- **Assignment**: In the listing below, which lines contain the string "navigation"? Copy them all.

- **Raw data**:

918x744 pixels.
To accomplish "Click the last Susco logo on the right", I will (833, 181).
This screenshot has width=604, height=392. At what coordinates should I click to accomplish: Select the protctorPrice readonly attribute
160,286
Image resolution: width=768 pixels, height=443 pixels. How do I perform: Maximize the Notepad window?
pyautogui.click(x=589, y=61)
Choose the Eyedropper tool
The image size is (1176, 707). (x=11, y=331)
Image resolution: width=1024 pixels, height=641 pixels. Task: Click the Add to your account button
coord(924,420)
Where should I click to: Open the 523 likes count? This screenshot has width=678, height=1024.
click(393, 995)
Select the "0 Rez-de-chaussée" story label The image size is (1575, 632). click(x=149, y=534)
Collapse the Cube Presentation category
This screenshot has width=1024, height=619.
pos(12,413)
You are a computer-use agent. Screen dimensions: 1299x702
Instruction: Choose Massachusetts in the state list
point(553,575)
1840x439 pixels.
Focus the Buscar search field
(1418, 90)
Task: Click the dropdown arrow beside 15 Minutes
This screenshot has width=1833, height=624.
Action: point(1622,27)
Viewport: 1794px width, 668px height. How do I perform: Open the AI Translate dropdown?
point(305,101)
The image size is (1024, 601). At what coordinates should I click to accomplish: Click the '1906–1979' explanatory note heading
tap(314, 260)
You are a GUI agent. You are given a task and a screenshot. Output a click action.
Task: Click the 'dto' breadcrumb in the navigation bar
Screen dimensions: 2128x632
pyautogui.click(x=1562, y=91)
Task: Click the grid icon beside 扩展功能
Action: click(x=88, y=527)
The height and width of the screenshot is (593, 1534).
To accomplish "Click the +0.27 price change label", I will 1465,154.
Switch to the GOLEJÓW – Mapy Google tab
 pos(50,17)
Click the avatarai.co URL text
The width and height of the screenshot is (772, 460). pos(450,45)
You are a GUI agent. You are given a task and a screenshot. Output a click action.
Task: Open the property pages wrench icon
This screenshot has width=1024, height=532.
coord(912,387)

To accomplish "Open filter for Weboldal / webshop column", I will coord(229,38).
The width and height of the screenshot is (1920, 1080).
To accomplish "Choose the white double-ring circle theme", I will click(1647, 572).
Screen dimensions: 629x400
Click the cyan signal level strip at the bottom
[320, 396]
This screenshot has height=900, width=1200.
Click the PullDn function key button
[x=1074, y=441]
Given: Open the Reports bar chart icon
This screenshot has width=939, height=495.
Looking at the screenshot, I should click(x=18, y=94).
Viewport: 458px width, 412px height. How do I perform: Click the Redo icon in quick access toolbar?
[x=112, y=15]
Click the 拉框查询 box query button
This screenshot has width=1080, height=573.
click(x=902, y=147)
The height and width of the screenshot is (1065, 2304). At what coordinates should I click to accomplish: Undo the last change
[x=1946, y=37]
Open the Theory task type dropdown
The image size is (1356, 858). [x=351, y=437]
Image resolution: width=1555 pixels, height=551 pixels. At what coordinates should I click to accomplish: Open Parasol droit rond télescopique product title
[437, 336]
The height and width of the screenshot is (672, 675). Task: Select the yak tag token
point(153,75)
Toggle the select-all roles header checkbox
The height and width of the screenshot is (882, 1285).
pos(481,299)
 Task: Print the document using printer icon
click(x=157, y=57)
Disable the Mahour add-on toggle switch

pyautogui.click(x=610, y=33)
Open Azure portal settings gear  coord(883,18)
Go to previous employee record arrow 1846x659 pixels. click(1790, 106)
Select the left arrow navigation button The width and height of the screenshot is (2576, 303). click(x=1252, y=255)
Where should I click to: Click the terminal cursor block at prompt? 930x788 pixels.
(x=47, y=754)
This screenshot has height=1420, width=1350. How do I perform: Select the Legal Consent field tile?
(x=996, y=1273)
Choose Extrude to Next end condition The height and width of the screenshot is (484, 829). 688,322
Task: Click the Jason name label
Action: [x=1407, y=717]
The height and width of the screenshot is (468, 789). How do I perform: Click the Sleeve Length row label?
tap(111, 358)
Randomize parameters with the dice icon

- **Your solution**:
Task: Click the 'dto' breadcrumb in the navigation bar
Select the left arrow navigation button The width and height of the screenshot is (2576, 303). click(x=1252, y=255)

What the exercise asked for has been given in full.